# Recurrent Neural Networks, LSTMs, and GRUs ## Motivation Standard feedforward neural networks, such as MLPs, expect a fixed-size input vector and produce a fixed-size output. While this works well for tasks like image classification or regression, it poses serious limitations when working with **sequential data**—data where the order of elements matters, such as sentences, time series, or audio signals. Consider the task of processing a sentence like "I like cats because they look cute." Each word can be mapped to a dense vector $ \mathbf{v}_i \in \mathbb{R}^d $ via a word embedding. This gives us a sequence $ \mathbf{v}_1, \mathbf{v}_2, \ldots, \mathbf{v}_T $—but how do we process this sequence *as a whole*, preserving order and capturing contextual dependencies? Feedforward networks fall short for several reasons: - **Variable-length inputs**: Sentences vary in length, but standard neural networks require a fixed input dimension. - **No weight sharing across positions**: Each word position would require its own set of parameters, making the model inefficient and inflexible. - **No memory**: The model cannot remember previous words in the sequence, so it treats each position independently. Without memory of previous words, a model cannot distinguish between "I like cats" and "Cats like me"—both contain the same words with good embeddings, but they clearly have different meanings. To understand full sentences, we need models that can **process sequences** and **remember context**. This motivates the development of Recurrent Neural Networks (RNNs).

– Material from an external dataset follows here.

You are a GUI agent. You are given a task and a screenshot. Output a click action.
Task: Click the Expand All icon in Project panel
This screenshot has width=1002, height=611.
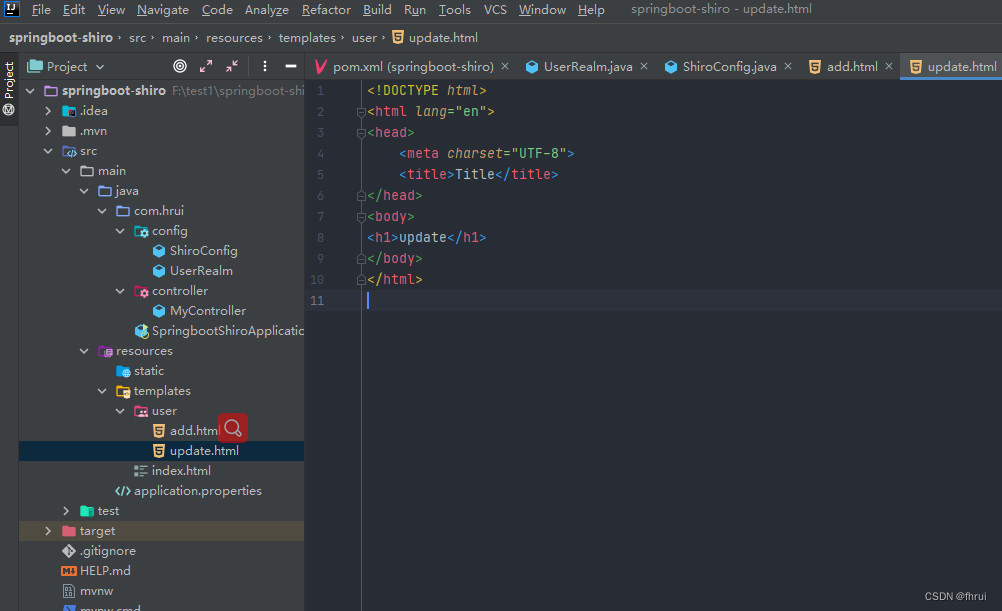[x=206, y=66]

*Overview of the different input-output structures that RNNs can handle, ranging from one-to-one to many-to-many configurations.* ## Word Embeddings Before we can feed words into any neural network, we need a way to represent them numerically. A naive approach is to use **one-hot vectors**, where each word in the vocabulary is represented as a sparse binary vector with a single 1 at the index corresponding to that word. However, one-hot vectors are high-dimensional, sparse, and fail to capture **semantic similarity**: "cat" and "dog" are just as distant as "cat" and "banana" in one-hot space. **Word embeddings** address this by mapping each word to a **dense vector** in a continuous space. These embeddings are learned so that words appearing in similar contexts have similar vector representations. Famously, well-trained embeddings can capture semantic relationships via vector arithmetic—for example, $ \text{king} - \text{man} + \text{woman} \approx \text{queen} $. > **Key Idea**: Words that appear in similar contexts tend to have similar meanings (the *distributional hypothesis*). ### Word2Vec **Word2Vec** is a widely used method for learning word embeddings from a corpus. The central idea is that a word's meaning can be inferred from its surrounding context. There are two main training strategies: #### Skip-gram The **Skip-gram** model takes a target word and tries to predict its surrounding context words. Given a target word $ w_t $ and a context window of size $ k $, the model maximizes the probability of observing the context words $ w_c $ near $ w_t $. The probability of a context word $ w_c $ given a target word $ w_t $ is computed using the softmax: $$ P(w_c \mid w_t) = \frac{\exp(\mathbf{v}_{w_c}^\top \mathbf{v}_{w_t})}{\sum_{w \in V} \exp(\mathbf{v}_w^\top \mathbf{v}_{w_t})} $$ For example, with a window size of 2 around the word "coffee" in the sentence "A cup of coffee is on the table," the target is "coffee" and the context words are ["cup", "of", "is", "on"]. The model learns to predict each context word from the target.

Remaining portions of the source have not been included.